Part of this is answered above (the family being the one space where women were allowed power of any kind preserves the economic and political power of the patriarchy). Further, warriors were rarely powerless within the politics of culture as well. In most cases, whoever controlled the army wielded the greatest influence. Allowing women to childrear does not offer any cultural power. Being a warrior absolutely does.
I understand that you’d argue there was a natural difference in physical prowess between men and women, but this does not explain why one grants cultural influence and the other does not. Discrimination, on the other hand, does.
I’m pretty sure no market economies existed until cultures were very much pouring through one another. These were not established within single cultures but as responses to cultures encountering one another. The fact that market economies exist through many economies, when it was created during a time of heavy economic exchange between cultures, makes perfect sense. And, again, in cases of economy, it’s often the case that powerful economies can force their system onto weaker economies. Again, a form of oppression, not independent development.
Almost. Again, the ten finger thing isn’t the whole truth, far from it - oppression (both aggressive and benign) caused the homogenization of number systems into base-10 standard far more than ten fingers ever did.

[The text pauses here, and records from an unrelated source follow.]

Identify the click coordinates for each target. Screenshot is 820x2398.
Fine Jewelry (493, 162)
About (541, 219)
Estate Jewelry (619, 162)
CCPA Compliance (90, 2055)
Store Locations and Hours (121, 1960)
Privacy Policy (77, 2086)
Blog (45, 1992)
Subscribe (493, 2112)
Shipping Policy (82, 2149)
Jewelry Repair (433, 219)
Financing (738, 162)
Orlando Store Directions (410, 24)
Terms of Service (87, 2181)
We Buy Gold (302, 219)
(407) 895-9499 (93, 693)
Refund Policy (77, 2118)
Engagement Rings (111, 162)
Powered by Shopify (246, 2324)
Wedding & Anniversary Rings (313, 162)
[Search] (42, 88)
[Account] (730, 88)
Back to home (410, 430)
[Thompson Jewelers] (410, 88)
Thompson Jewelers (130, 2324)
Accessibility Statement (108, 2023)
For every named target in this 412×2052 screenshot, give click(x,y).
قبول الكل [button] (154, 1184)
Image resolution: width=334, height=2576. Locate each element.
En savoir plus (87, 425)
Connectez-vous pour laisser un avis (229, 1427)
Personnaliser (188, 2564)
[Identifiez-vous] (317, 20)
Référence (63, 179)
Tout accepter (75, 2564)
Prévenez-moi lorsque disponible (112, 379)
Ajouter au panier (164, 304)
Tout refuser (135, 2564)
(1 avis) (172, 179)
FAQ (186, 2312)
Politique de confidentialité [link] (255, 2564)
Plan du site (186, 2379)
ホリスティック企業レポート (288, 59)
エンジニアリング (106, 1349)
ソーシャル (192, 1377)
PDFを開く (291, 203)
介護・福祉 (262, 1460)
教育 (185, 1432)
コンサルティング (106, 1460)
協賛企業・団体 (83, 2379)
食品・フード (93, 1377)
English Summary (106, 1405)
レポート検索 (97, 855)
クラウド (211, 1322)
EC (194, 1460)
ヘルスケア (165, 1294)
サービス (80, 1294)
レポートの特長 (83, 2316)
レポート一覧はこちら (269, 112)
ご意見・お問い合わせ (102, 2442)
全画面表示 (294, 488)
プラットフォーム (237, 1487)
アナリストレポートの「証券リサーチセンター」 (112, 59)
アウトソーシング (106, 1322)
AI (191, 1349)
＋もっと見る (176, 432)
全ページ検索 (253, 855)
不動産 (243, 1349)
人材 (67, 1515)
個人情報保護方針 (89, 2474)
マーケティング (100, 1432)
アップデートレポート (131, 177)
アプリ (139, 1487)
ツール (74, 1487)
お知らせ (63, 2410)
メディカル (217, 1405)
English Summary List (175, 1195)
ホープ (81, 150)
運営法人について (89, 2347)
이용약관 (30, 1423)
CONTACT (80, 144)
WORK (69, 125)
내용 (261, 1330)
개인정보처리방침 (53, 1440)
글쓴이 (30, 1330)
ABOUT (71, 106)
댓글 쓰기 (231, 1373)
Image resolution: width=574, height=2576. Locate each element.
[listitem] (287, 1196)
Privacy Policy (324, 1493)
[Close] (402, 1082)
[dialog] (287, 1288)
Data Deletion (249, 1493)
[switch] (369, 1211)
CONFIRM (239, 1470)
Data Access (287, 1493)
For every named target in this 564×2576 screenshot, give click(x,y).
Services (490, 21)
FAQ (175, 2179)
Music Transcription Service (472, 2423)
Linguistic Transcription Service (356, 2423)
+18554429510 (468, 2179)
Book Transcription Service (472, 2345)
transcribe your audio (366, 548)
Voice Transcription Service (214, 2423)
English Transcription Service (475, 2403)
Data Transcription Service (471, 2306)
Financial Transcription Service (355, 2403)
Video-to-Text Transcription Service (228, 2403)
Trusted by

But more to the point: the element of my argument both jsroberts and yourself are missing is that a natural difference does not have to equal cultural disparity/disadvantage, only a difference. Taking your own example, women as warriors - the problem is not that women aren’t warriors in most cultures; the problem is that not being a warrior puts them at a cultural disadvantage from a social, economic, and political standpoint (social, economic, and political has been my definition of cultural from the very start, I’ve stated this numerous times, not changing anything here).
So take an inverse example to the situation in your own home country: let’s say men were forced to enlist and women were not allowed to enlist at all. But let’s say men who enlisted actually got better pay, better jobs when they were done, and better social standing. If that were true, then not letting women enlist would be discrimination, not because women should be warriors, but because in this culture warriors are given advantages that should not be denied women. By lumping these advantages in with “being a warrior”, something that is entirely unnecessary, it is active discrimination against women. Do you see?
Immoral? What? Why would I think that?
You’ve lost me a little bit with this last paragraph. I think you’re attributing too many motives and beliefs to me that I don’t have. I don’t think anything is an “accident of history”, no. Probably not even one single thing. I think everything is an active decision made by those in power at any given time. I think men having physical superiority over women made them natural oppressors (I know that’s a loaded word, but it’s also true if you take it in an unemotional way) to begin with. Once any group is in power, they shape culture to reflect their needs and to keep influence and cultural power. None of that is accidental. But it is a whole lot of oppression.